Das Honor 8 in Sapphire Blue kann sich sehen lassen.(© 2016 CURVED)

Das Honor 8 hat eine Dual-Kamera wie das Huawei P9 und den Chip aus dem Huawei Mate 8. Aber ist das neue Vorzeigemodell der Huawei-Tochter auch so gut wie deren Top-Smartphones? Der Test.

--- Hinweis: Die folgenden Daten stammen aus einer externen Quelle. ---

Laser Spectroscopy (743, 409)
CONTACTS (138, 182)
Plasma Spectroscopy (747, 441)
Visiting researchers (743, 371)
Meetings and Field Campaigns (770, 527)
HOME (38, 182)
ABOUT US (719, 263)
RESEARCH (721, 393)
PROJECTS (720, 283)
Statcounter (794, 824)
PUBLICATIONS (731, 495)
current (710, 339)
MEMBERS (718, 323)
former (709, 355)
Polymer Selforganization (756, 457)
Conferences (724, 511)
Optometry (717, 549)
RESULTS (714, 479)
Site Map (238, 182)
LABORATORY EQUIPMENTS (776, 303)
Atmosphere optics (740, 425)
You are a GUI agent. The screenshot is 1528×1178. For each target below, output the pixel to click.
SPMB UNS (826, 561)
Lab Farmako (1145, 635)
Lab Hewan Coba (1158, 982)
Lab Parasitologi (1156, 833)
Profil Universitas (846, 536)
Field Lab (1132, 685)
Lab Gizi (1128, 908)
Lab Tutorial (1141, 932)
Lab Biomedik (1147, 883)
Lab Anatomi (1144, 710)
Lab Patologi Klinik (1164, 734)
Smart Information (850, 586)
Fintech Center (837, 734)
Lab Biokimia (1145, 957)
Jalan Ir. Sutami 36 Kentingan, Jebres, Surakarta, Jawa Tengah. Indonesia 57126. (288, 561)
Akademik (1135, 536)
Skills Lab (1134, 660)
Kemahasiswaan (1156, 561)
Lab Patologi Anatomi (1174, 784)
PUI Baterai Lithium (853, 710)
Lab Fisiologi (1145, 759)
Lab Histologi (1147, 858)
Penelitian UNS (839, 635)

Von wegen Apple oder iPhone: Die Huawei-Tochter Honor will die Marke für junge, coole Menschen sein, die ihre Zeit hauptsächlich online verbringen. Deshalb haben sich die Chinesen auch keinen geringeren als David Beckhams Sohn Brooklyn als Markenbotschafter fürs neue Honor 8 an Bord geholt. Ein Angehöriger berichtet gegenüber The Sun, die Wahl sei auf Beckham Junior gefallen, weil er jung sei, sich gut präsentiert und ein Vorbild für Kinder seine Alters sei. Na, dann! Der Bekanntheitsgrad, auch durch Brooklyns Follower in diversen Social Netzworks, ist also schon einmal gegeben. Kann aber auch das Smartphone überzeugen?

Technisch gesehen ist das Honor 8 eine Mischung aus den Huawei-Top-Smartphones Huawei P9 und dem Huawei Mate 8. Optisch haben sich die Designer aber von der Konzernmutter (und den Vorgängern) gelöst. Das bedeutet: Schluss mit der Alu-Rückseite. Stattdessen setzt der Hersteller auf Glas. Genauer gesagt: auf 15 Lagen aus Glas. Das sieht sehr schick aus, bringt aber auch ein paar Nachteile mit sich: Zum einen zieht die Oberfläche Fingerabdrücke geradezu magisch an. Dazu ist die Glashülle so glatt, dass das Smartphone im Test gleich mehrfach vom Tisch oder Regal gefallen ist, wenn die Unterlage nicht plan war. Immerhin hat das Gerät alle Stürze unbeschadet überstanden.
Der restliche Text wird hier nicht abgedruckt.